Challenge 1
Please rewrite the listing below from its start through the line containing "Home (244, 24)", both ends included, adding 111 to every number in each coordinate answer so the coordinates move. Leave the pictures out.
** start of Document segment **
Mr Leshabane concluded that the Department had achieved 55% of its targets for the second quarter. The areas that required attention for improved performance included the key recommendation that the Department should include only audited figures from the provinces in the Departmental annual report.

Discussion

The Chairperson said that the Committee should create time for the officials in the provinces and entities that had not performed well to attend a Committee meeting to address the issues of non-performance.

Mr M Mabika (DA) said that the title deeds situation was concerning, and asked the Department what measures it had taken to address the matter. The provinces were not prioritising the title deeds issue. He also enquired about who stood to benefit from the unutilised money that was returned to the Treasury from the provinces. He asked the Department to clarify how it dealt directly with municipalities, and whether the provinces were bypassed.

Ms S Mokgotho (EFF) recapped the part of the presentation where the DDG had stated that less money had been spent on building houses for the poor, and enquired what measures had been taken to ensure that the same did not happen again. The Department had achieved 15% on the internal audit, and yet it had stated that it was implementing plans to ensure there was an improvement in the monitoring of audit plans. She asked why there was a contradiction between the two.
** end of Document segment **
** start of Data extract **
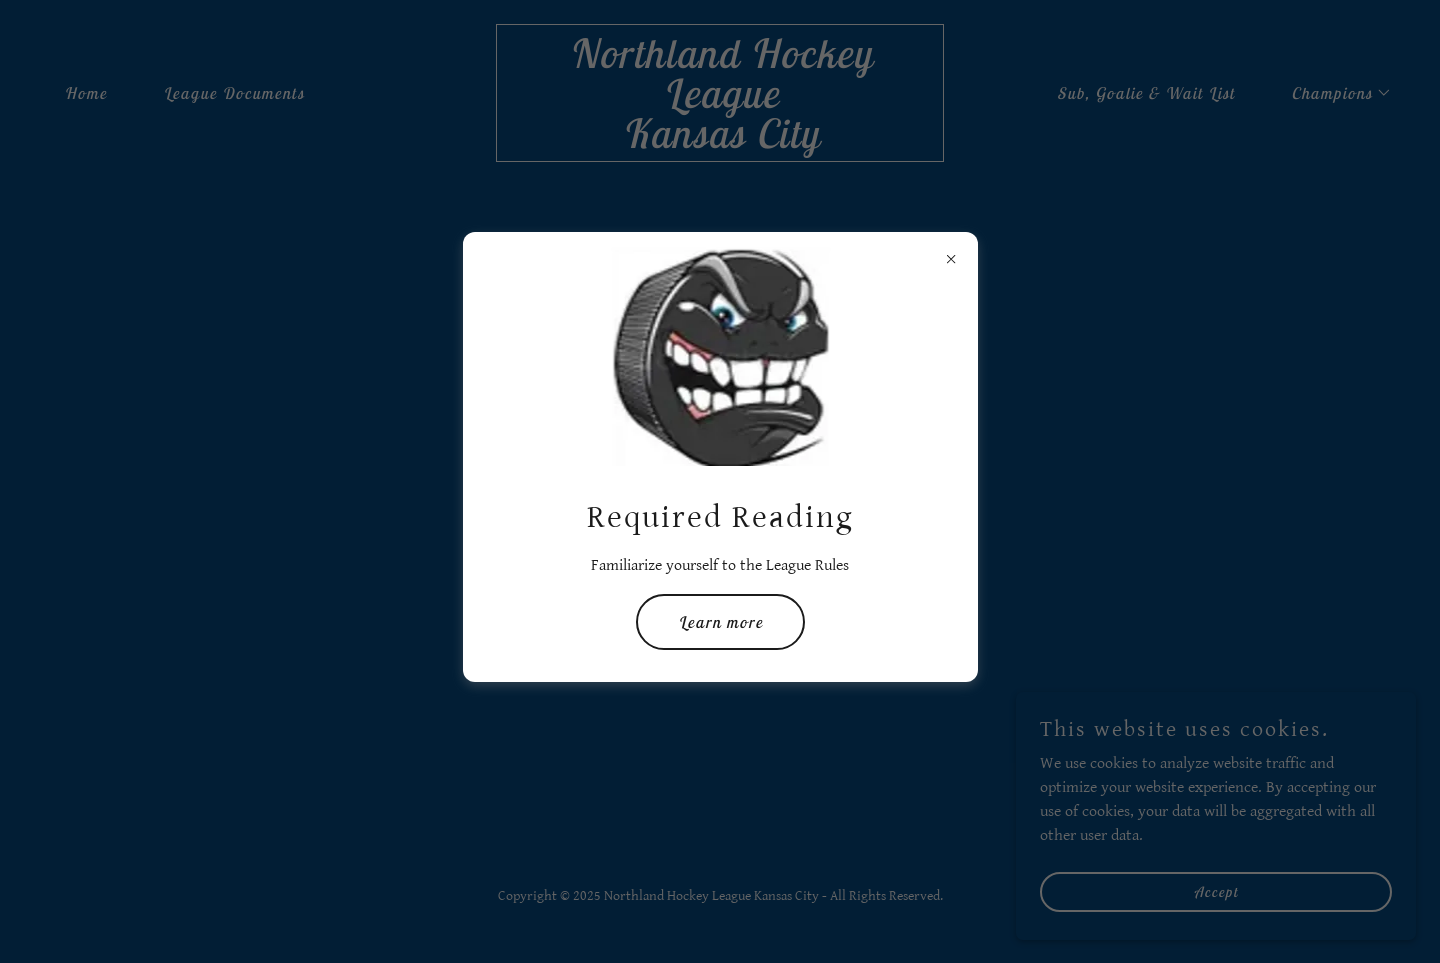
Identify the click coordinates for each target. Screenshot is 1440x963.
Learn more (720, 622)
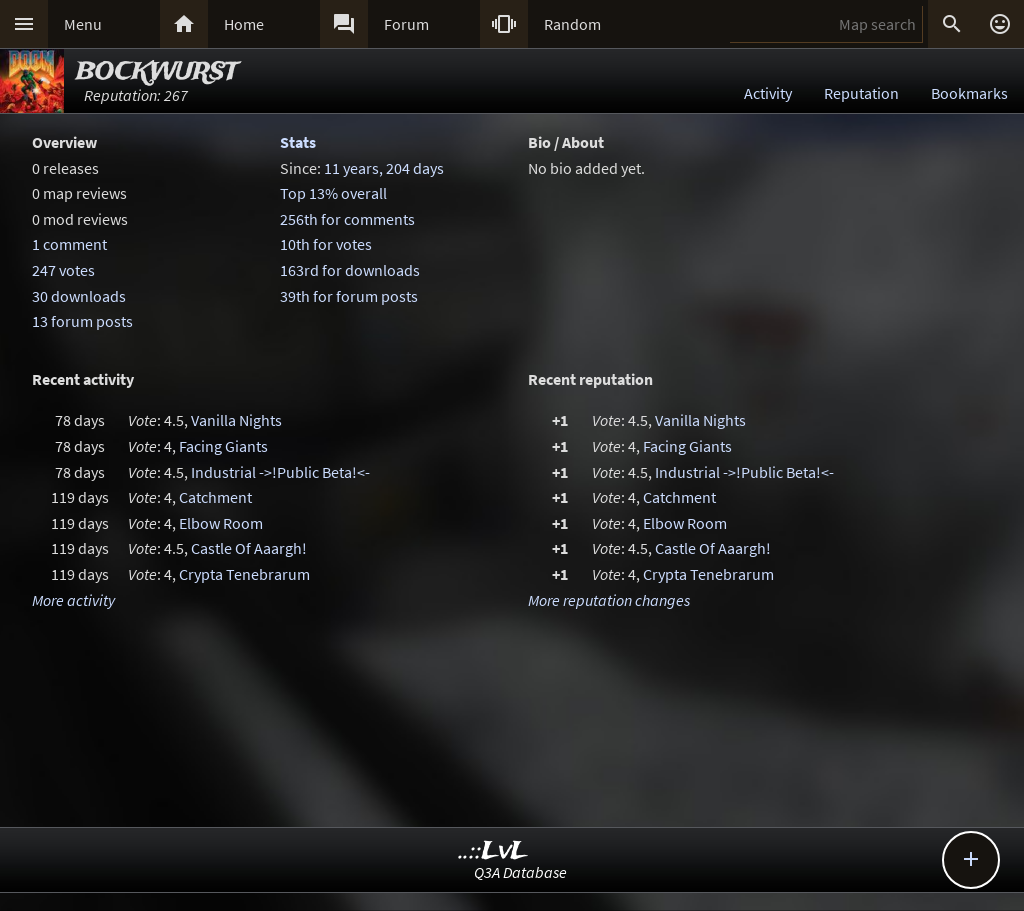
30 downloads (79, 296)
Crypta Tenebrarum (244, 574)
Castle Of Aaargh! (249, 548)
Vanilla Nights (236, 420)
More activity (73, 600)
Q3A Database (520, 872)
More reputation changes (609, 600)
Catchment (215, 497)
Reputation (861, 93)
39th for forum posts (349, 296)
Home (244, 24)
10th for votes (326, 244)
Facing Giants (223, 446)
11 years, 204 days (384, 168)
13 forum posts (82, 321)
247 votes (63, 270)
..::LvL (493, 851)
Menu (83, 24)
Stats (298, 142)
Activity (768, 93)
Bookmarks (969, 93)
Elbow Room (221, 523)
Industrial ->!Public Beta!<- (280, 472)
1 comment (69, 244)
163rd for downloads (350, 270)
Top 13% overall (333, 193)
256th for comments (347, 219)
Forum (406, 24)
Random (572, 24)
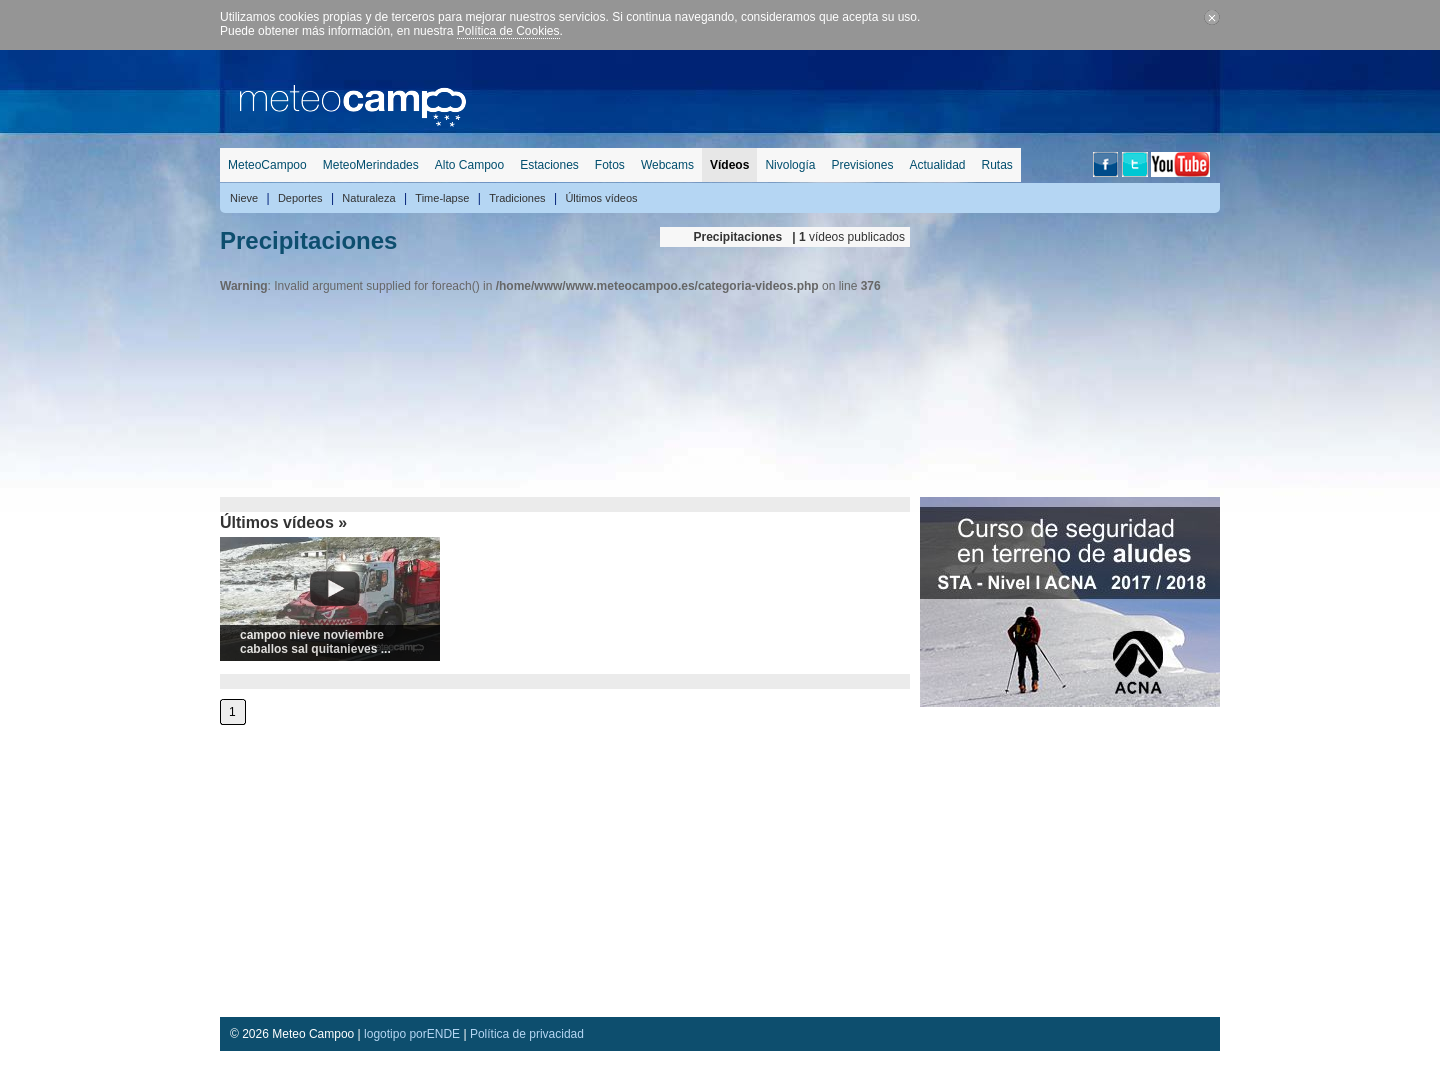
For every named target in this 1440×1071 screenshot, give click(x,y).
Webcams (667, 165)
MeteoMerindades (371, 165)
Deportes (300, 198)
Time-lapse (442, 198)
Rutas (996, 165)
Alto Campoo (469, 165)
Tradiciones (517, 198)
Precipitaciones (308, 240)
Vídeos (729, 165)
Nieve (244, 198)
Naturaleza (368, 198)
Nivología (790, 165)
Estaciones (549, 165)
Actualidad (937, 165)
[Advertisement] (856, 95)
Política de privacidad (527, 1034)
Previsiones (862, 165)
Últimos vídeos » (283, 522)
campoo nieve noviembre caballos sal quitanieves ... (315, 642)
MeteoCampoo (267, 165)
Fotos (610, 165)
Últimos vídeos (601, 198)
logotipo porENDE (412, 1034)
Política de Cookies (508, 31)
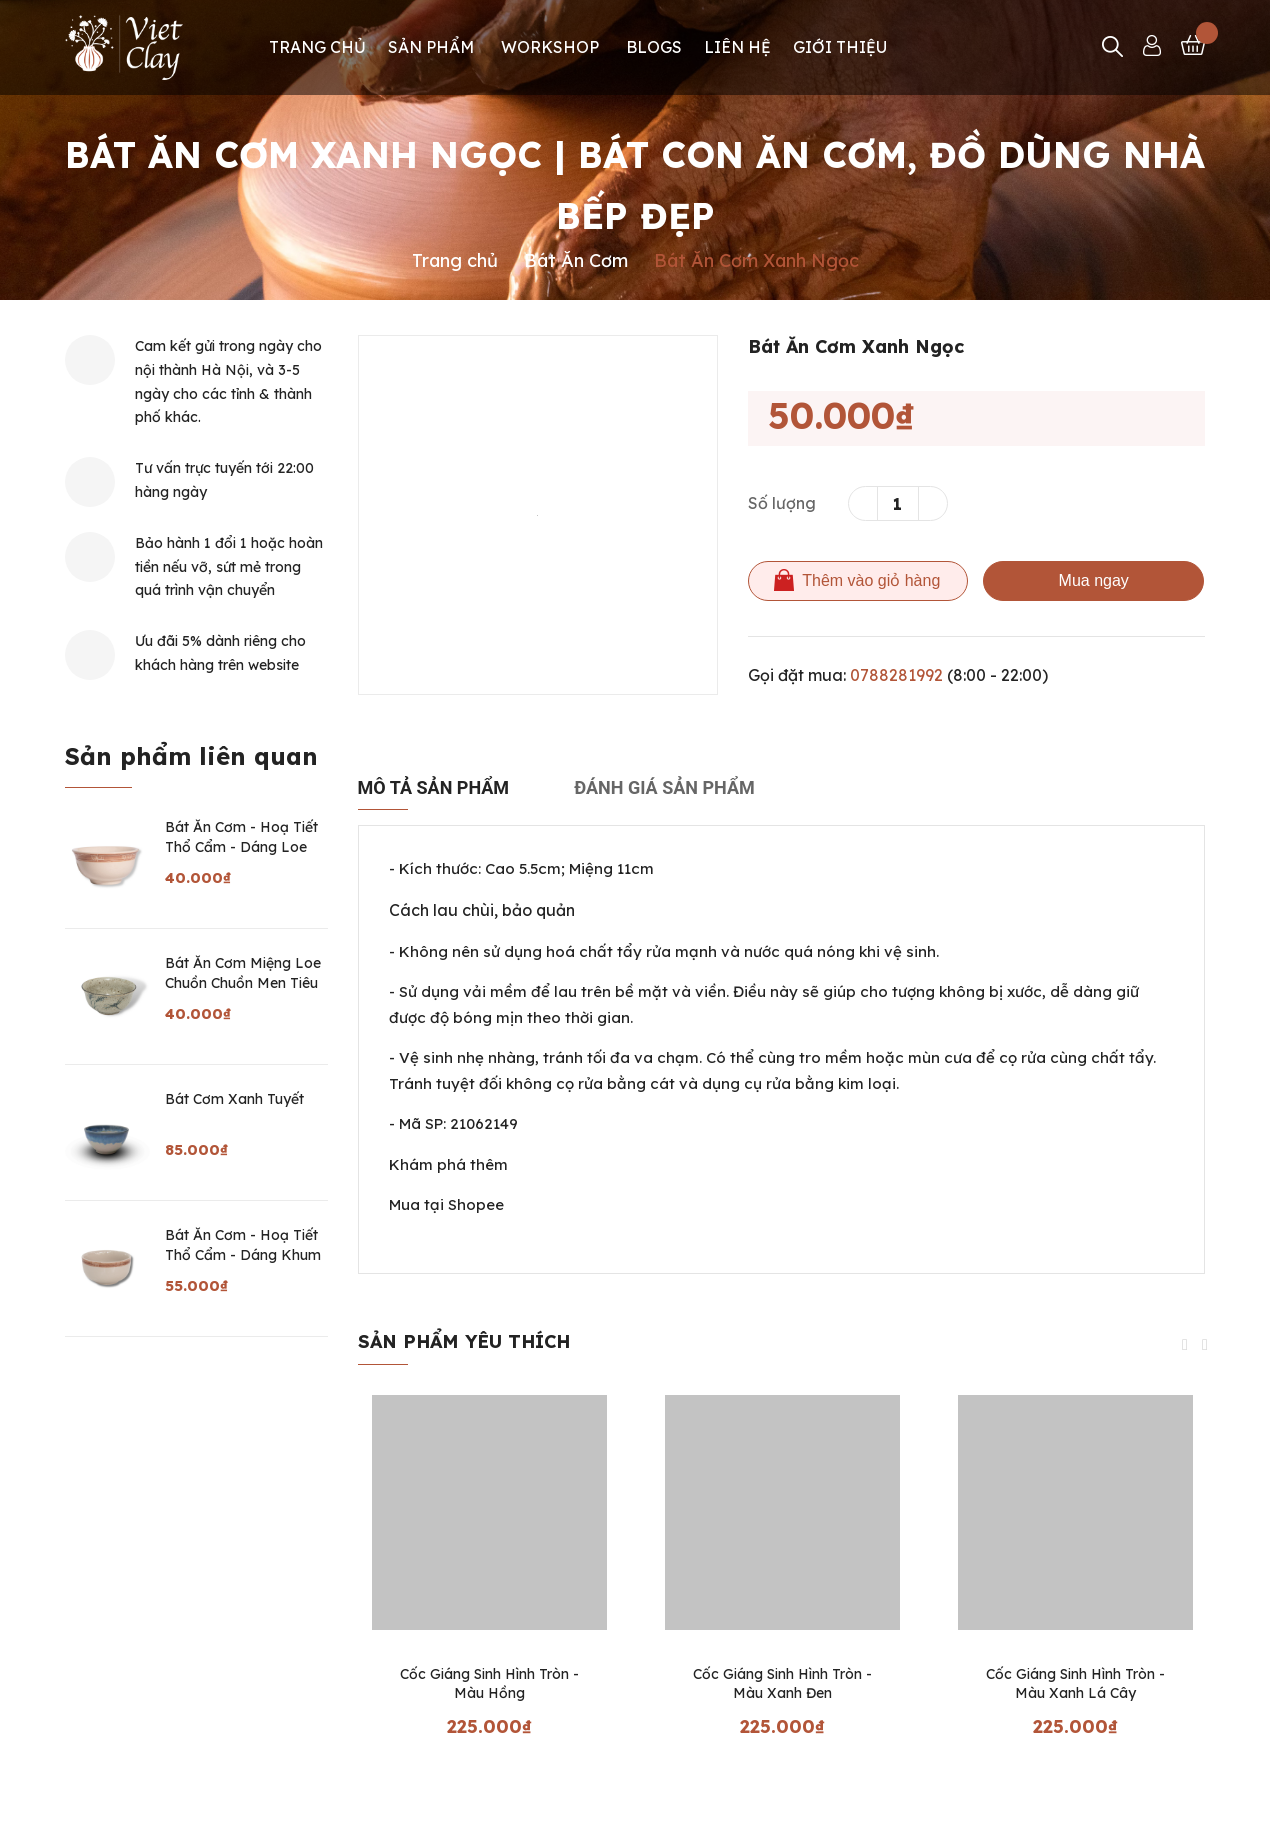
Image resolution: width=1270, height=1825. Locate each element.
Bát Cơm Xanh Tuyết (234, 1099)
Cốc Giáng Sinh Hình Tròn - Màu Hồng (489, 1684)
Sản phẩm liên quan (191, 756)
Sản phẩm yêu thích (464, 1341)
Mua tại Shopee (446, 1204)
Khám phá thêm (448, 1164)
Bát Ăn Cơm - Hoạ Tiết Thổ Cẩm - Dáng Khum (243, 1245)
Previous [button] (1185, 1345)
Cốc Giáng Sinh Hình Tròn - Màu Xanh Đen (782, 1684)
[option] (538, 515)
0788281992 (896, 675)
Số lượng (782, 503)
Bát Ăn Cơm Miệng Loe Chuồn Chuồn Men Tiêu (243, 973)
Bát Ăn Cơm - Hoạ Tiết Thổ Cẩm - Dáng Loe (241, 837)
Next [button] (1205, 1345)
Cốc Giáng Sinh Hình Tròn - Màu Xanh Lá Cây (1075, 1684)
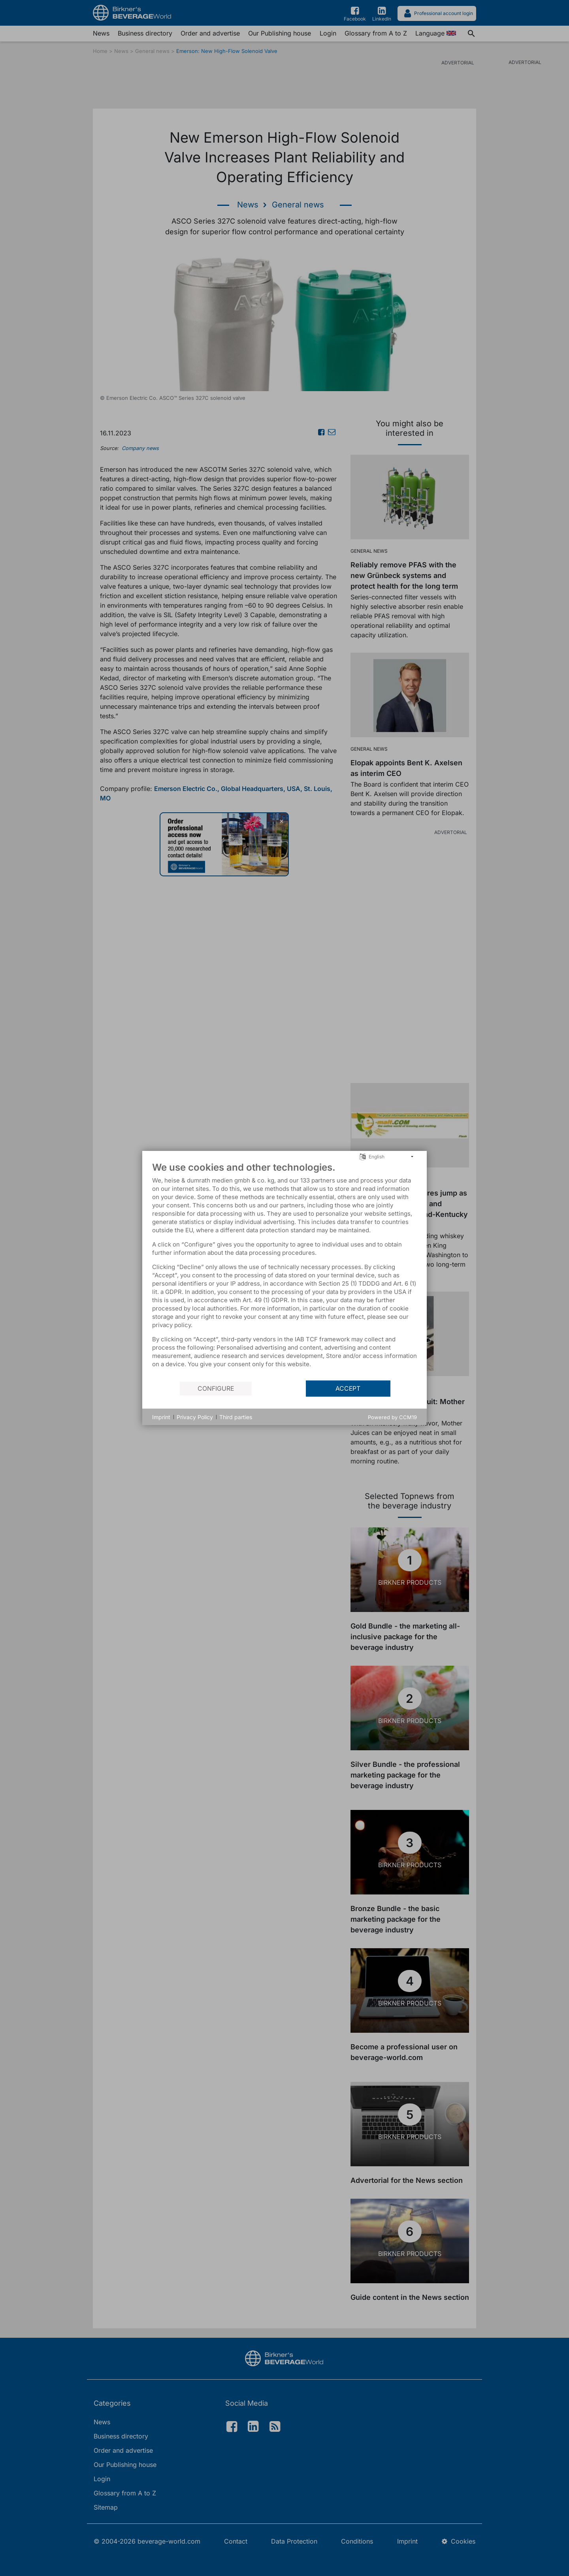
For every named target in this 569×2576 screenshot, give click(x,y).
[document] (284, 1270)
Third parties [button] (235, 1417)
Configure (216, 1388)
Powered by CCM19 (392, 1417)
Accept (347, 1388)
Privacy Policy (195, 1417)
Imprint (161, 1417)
** end of Data extract **
Challenge 2
According to the committee meeting excerpt, what percentage of its second-quarter targets did the Department achieve?

Correct result 1
Identify the click coordinates for each target. Screenshot is 1440x963.
Learn more (831, 733)
30 downloads (190, 407)
Crypta Tenebrarum (355, 685)
Castle Of Aaargh! (360, 659)
Vanilla Nights (347, 531)
More activity (184, 711)
Q3A Database (631, 983)
More reputation changes (720, 711)
Catchment (326, 608)
Reputation (972, 204)
39th for forum posts (460, 407)
Home (355, 135)

Correct result 2
55%